2) the basic encoding unit by HW is a macroblock. Should we encode several macroblocks (number of MBs can be configured by SW) one time to enhance througput? different QP for different MB may promote coding effiency, but at the price of degrading HW ability.

This might be tricky since some of the prediction algorithms may require previous macroblock to be already encoded. It will require some kind "MB hazards" prevention mechanism.

Maybe we should begin to draft out an architecture definition including the following:

1) basic parameters (technology process, expected frequency, throughput, max supported picture size...)
2) register definition
3) encoder operation flow (how HW and SW cooperating)

4) OpenRISC CPU specifications (I/D memory sizes, I/D Caches, interrupt controller, etc.)
5) ...
Architecture suggestion
by gil_savir on Oct 1, 2009
gil_savir
Posts: 59
Joined: Dec 7, 2008
Last seen: May 10, 2021
Hi all,
I have idea for initial architecture. Since we are to implement large portion of x264 in HW, it seems to me that that in first stage, the HW IP core should be designed as independent as possible. This way, extending it and implementing it with different processors would be possible.

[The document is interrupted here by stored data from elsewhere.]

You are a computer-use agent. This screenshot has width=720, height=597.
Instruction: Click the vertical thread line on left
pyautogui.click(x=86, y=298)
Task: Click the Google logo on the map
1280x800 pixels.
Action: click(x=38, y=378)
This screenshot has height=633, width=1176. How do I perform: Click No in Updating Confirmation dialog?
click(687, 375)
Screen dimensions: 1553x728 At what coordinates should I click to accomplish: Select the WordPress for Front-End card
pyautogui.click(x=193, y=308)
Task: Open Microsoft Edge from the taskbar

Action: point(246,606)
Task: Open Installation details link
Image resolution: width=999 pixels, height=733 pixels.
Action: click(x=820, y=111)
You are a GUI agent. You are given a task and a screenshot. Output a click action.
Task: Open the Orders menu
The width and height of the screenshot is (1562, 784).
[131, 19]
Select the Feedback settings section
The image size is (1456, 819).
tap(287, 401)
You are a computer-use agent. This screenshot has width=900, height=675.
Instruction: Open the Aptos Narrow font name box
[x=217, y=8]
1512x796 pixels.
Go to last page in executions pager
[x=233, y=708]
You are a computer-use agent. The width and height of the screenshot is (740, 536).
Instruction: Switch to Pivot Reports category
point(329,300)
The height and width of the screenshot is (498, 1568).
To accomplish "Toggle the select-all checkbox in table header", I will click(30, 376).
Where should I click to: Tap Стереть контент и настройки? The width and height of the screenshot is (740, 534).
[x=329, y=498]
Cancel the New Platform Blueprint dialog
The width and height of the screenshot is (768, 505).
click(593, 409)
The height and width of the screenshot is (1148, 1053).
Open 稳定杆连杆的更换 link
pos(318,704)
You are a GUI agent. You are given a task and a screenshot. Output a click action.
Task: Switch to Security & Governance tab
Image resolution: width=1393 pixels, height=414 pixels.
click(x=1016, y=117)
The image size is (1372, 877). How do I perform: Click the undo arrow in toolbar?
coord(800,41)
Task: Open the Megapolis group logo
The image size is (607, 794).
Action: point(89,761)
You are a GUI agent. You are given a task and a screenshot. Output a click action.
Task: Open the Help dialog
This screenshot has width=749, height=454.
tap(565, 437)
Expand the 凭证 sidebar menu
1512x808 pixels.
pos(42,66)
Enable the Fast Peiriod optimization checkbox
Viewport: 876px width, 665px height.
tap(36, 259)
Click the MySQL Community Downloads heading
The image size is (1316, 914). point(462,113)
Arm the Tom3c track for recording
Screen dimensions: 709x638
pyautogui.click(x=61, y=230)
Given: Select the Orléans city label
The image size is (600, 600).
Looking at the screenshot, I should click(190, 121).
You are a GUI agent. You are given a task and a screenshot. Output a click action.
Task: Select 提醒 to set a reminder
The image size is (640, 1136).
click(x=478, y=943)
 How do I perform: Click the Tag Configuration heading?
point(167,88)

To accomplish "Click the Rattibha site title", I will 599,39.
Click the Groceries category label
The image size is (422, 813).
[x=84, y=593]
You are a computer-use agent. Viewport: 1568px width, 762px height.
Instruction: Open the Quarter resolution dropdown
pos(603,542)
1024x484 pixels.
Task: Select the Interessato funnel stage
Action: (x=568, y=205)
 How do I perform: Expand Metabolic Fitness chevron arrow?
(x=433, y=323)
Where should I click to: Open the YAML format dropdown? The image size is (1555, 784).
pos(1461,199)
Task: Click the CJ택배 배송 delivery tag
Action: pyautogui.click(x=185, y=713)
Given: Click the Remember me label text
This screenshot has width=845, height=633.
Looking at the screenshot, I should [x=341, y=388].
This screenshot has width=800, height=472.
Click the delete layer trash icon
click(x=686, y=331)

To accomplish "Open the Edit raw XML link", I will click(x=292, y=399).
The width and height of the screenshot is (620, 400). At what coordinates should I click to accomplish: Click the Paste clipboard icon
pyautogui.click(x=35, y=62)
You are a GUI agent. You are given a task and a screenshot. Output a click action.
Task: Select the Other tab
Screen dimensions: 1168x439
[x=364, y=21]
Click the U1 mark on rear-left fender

Second stage should be implementation of the H.264 Encoder IP core within SoC based on OpenRISC processor and some more relevant open-cores peripherals (see attached figure).

For HW/SW i/f I suggest using descriptors and interrupts. The descriptor will contain info such as raw data start-address and size, destination address for encoded data, etc.

This will work as follows:
1. CPU: writes descriptor in memory.
2. CPU: writes descriptor address on the core (through WB slave).
3. CPU: asserts register bit "encode now" on the core (through WB slave).
4. CORE: fetches next raw MB/slice/frame from memory (through WB master) according to start address from the descriptor.
5. CORE: encodes MB/slice/frame and wraps it in NAL format.
6. CORE: writes the encoded MB/slice/frame to memory (through WB master) according to destination address from the descriptor.
7. CORE: repeats steps 4-6 until raw data is consumed.
8. CORE: updates relevant descriptor fields (encoding OK/encoding error, bytes written, etc.).
9. CORE: generates interrupt to inform CPU that the raw data is consumed.
10. repeat steps 1-9.

note that some CPU steps 1 and 2 can be "pipelined" during steps 4-9.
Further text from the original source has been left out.